(Beginning of Recorded data)

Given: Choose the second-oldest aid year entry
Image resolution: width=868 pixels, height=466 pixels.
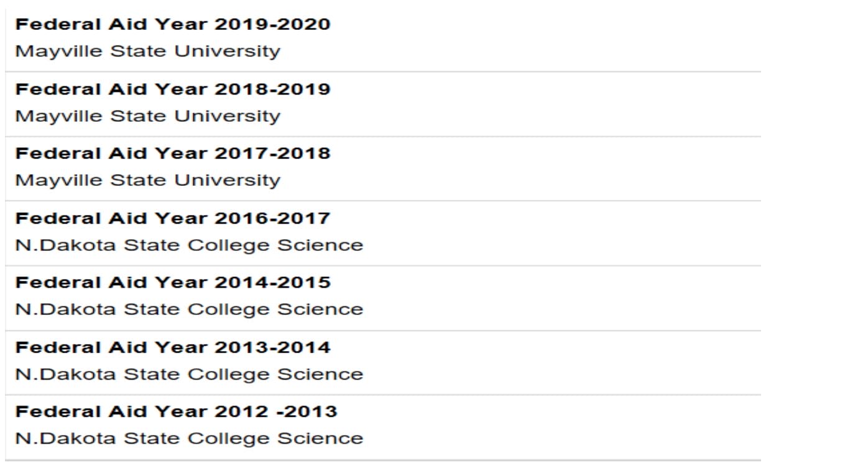Looking at the screenshot, I should click(172, 347).
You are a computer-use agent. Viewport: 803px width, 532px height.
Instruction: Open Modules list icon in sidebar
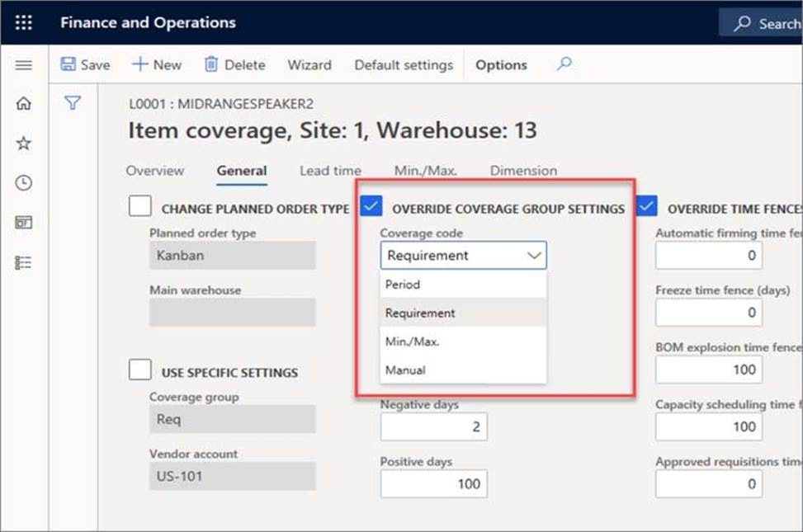tap(24, 261)
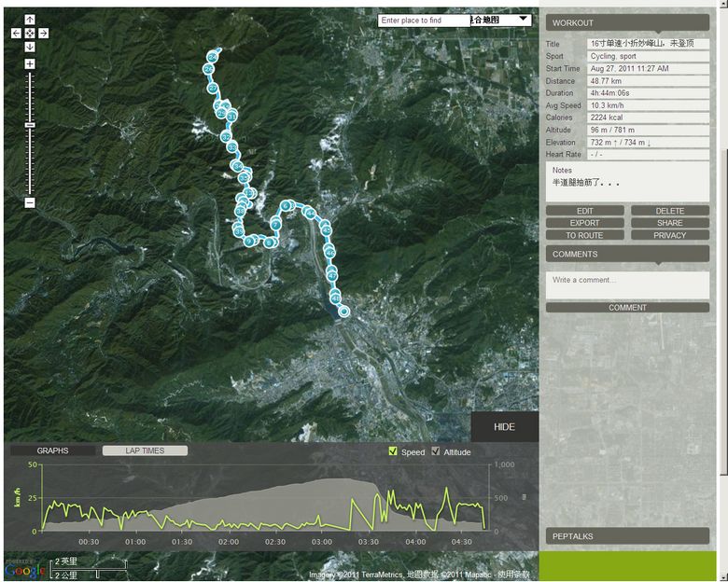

(End of Recorded data)

_Required action:_ A verbatim copy of every entry is wanted; the pictures stay out of it.

_Problem solution:_
Given: Choose the second-oldest aid year entry
Image resolution: width=868 pixels, height=466 pixels.
Looking at the screenshot, I should click(172, 347).
You are a computer-use agent. Viewport: 803px width, 532px height.
Instruction: Open Modules list icon in sidebar
tap(24, 261)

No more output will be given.